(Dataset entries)
______

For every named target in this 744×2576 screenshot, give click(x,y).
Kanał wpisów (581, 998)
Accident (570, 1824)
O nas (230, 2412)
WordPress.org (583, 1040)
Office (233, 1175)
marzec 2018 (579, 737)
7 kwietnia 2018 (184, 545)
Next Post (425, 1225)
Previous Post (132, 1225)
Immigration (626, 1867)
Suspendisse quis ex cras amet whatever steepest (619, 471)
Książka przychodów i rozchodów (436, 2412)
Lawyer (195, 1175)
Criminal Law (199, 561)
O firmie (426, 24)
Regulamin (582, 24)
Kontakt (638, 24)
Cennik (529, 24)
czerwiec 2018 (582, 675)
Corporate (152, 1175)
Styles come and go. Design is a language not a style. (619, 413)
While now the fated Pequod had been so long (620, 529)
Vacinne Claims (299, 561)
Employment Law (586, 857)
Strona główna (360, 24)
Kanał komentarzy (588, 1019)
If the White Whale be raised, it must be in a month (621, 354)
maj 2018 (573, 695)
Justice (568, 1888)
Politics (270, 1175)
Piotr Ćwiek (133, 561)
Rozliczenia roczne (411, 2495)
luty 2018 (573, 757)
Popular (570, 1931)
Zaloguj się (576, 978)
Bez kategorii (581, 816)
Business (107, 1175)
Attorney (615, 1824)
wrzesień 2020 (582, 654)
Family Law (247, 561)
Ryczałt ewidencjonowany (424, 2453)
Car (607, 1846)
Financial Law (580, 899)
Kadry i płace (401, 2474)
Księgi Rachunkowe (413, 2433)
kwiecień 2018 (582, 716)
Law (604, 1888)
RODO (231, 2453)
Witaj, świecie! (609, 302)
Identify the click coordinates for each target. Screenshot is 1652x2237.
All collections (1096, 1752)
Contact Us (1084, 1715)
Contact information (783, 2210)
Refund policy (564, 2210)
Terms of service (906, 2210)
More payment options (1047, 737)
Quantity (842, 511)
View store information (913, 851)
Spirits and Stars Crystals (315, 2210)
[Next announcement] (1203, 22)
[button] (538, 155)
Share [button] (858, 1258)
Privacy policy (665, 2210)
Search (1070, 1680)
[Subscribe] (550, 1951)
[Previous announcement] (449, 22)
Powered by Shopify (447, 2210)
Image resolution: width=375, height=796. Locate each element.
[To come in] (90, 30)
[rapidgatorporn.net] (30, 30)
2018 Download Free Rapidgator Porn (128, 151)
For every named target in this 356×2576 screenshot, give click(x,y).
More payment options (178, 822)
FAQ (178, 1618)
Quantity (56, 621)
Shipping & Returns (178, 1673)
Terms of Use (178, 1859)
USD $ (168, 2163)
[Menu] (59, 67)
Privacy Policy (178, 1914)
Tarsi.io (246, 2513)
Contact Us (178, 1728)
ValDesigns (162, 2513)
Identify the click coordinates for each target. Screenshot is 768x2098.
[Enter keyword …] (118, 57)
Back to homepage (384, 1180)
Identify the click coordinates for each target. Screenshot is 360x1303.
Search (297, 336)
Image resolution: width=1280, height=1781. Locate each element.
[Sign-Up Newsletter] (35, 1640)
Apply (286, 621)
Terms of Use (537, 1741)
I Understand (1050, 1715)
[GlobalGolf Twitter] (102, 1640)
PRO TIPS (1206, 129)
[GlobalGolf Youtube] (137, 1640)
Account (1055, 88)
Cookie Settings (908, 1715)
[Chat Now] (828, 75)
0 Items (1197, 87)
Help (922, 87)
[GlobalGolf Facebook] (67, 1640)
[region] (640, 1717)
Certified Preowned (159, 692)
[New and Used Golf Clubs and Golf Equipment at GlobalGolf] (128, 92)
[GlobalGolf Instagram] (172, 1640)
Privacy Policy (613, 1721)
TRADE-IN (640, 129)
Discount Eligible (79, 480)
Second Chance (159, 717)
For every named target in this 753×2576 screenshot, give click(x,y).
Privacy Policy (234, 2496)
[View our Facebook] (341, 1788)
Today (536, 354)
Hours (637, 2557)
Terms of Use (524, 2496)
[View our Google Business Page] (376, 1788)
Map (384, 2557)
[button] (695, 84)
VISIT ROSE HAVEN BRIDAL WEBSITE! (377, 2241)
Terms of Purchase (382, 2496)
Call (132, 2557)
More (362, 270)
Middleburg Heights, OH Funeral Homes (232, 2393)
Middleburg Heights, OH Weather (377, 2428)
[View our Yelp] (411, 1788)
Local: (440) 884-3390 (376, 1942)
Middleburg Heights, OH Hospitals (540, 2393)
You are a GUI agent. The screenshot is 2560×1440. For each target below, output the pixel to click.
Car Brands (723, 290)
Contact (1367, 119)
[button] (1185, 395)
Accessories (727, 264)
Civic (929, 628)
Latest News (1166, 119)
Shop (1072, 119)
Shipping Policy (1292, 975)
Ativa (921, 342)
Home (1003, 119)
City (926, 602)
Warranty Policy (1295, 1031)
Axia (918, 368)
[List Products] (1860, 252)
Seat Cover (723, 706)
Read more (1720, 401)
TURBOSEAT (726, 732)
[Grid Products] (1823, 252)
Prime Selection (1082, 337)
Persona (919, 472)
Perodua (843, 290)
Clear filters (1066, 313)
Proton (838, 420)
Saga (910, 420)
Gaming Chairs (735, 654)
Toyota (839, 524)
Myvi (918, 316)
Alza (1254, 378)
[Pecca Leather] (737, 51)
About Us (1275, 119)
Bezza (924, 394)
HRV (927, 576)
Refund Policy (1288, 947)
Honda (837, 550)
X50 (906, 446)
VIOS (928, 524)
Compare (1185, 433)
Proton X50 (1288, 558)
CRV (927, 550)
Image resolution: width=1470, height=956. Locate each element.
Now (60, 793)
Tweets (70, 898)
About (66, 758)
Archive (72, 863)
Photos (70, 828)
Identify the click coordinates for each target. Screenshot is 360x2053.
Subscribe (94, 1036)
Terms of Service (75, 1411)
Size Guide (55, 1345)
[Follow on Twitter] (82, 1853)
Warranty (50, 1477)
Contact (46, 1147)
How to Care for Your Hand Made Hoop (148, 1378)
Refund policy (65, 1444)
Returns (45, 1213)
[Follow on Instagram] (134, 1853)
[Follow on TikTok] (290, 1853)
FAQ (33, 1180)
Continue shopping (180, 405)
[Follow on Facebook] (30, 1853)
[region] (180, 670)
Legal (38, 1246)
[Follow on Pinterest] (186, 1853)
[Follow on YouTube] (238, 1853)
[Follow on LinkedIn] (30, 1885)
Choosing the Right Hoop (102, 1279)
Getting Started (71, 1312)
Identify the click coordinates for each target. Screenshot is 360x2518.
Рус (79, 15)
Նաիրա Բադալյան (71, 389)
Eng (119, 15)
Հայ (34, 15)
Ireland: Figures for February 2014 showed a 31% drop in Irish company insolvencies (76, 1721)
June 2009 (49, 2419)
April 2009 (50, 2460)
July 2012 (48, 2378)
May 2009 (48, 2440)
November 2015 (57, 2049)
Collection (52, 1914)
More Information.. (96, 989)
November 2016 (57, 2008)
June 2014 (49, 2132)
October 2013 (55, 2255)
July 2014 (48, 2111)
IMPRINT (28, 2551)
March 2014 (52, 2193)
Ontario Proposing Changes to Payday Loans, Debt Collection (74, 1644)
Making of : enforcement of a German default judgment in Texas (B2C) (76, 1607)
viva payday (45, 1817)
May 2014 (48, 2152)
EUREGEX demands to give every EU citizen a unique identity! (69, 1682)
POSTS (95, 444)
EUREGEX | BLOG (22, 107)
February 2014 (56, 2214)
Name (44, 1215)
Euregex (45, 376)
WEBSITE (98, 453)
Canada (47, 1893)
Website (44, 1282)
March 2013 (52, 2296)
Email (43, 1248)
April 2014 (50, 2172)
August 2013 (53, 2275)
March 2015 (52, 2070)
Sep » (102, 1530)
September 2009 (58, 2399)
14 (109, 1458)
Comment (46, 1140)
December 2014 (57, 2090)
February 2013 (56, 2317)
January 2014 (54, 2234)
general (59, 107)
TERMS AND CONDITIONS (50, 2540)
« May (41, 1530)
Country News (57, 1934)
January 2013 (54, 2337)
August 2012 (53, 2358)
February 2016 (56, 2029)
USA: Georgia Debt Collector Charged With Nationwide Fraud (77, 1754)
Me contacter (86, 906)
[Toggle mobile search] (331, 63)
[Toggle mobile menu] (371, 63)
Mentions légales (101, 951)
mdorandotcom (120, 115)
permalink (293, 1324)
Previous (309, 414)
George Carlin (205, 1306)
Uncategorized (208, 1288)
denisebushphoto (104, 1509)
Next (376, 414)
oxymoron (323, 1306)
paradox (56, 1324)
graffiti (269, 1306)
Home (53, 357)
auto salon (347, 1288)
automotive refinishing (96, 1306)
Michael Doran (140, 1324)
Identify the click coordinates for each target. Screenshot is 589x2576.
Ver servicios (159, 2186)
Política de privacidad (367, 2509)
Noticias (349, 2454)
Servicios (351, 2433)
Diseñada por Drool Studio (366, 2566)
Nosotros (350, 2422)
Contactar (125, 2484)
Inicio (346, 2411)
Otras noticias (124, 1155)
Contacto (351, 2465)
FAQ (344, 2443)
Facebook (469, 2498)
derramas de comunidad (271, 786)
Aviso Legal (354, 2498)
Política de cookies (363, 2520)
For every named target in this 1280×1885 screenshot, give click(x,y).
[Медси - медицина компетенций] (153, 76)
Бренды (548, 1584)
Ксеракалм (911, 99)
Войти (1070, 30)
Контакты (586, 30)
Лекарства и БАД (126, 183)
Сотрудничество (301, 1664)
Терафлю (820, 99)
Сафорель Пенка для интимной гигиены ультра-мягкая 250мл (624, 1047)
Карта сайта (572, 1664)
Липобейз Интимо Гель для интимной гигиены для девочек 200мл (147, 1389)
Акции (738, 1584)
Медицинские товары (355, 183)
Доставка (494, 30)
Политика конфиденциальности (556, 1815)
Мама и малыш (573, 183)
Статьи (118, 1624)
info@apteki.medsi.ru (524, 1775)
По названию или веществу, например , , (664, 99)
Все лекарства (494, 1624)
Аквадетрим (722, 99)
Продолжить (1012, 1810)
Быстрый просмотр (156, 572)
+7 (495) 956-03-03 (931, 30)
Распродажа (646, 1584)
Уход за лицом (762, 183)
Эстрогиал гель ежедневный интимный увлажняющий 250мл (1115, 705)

______

The required answer is the exact run of lines above starting at the line with "[Subscribe] (550, 1951)" and ending at the line with "Apply (286, 621)", with both ends present.

WRITTEN SOLUTION:
[Subscribe] (550, 1951)
[Previous announcement] (449, 22)
Powered by Shopify (447, 2210)
Image resolution: width=375, height=796. Locate each element.
[To come in] (90, 30)
[rapidgatorporn.net] (30, 30)
2018 Download Free Rapidgator Porn (128, 151)
For every named target in this 356×2576 screenshot, give click(x,y).
More payment options (178, 822)
FAQ (178, 1618)
Quantity (56, 621)
Shipping & Returns (178, 1673)
Terms of Use (178, 1859)
USD $ (168, 2163)
[Menu] (59, 67)
Privacy Policy (178, 1914)
Tarsi.io (246, 2513)
Contact Us (178, 1728)
ValDesigns (162, 2513)
Identify the click coordinates for each target. Screenshot is 768x2098.
[Enter keyword …] (118, 57)
Back to homepage (384, 1180)
Identify the click coordinates for each target. Screenshot is 360x1303.
Search (297, 336)
Image resolution: width=1280, height=1781. Locate each element.
[Sign-Up Newsletter] (35, 1640)
Apply (286, 621)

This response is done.